Can I Sell My House While in Probate? Texas Owner’s Guide

Yes, you can sell a Texas house while in probate. Independent vs. dependent administration, the timeline, three courthouse alternatives, and the cash route.

A charming Texas colonial home representative of a property an heir might sell while in probate
Photo by Eddie O. on Pexels.

Yes, you can sell your house while in probate in Texas, but only after the court has appointed you as executor or administrator and issued Letters Testamentary or Letters of Administration. The speed of the sale depends almost entirely on whether the estate is in independent administration (sale in roughly 45 to 90 days from filing) or dependent administration (court-supervised sale that often runs four to six months). Cash buyers can close inside the probate window once Letters issue; a traditional listing usually cannot.

That is the short answer. The longer answer turns on two questions most national articles skip: the type of administration the court grants, and whether the estate even has to go through formal probate at all.

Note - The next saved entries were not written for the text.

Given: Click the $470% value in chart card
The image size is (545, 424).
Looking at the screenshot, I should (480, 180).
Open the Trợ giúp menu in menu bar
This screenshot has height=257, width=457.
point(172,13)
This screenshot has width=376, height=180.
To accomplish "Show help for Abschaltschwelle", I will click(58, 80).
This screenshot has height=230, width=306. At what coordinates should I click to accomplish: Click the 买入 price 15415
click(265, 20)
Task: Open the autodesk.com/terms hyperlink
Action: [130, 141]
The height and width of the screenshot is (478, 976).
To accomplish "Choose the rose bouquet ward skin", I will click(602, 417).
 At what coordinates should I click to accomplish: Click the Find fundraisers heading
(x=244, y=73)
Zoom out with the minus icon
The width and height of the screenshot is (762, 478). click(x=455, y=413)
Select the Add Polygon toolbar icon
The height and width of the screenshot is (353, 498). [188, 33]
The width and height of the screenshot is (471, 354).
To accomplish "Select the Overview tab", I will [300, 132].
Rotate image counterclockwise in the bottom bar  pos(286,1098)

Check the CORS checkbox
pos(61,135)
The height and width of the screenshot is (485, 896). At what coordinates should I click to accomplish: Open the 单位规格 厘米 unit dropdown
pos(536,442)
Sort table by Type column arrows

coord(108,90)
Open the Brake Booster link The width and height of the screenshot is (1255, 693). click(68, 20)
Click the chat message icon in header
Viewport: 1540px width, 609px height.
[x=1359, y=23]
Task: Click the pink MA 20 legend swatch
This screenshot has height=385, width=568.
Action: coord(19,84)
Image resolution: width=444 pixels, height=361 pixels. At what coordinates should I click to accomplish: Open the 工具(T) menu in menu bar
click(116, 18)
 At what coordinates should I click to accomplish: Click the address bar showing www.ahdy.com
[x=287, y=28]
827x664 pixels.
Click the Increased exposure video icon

Both can change the timeline by months. This is the 2026 Texas owner's guide.

Independent vs. dependent administration: the variable that decides everything

Texas runs two parallel probate tracks. Which one your estate is on dictates whether selling the house takes about 45 days or about six months.

Independent administration is the default in Texas when the will requests it or when all heirs agree. The Texas Estates Code, Chapters 401 to 405, lets an independent executor sell estate property without seeking court approval for each transaction. After Letters Testamentary issue, the executor can list, sign a contract, negotiate, and close the same way an ordinary owner would. No court hearing on the sale, no minimum price requirement, no 15-day challenge window.

Dependent administration is the slower track. It applies when there is no will, when the will does not request independent administration, or when the heirs cannot agree. A dependent administrator must file an application to sell real property, give notice, hold a hearing, and obtain a court order before closing. The home cannot sell for less than 90 percent of the appraised value, the buyer must put down a deposit of at least 10 percent, and any interested party has at least 15 days to challenge the sale before the court approves it.

The practical difference: an independent executor who has Letters in hand can sign a contract tomorrow and close in two weeks. A dependent administrator typically waits four to six months from the day the application to sell is filed, even on a clean transaction. If a will exists and you are reading it now, look for the words “independent administration” near the executor clause. That single sentence is worth months.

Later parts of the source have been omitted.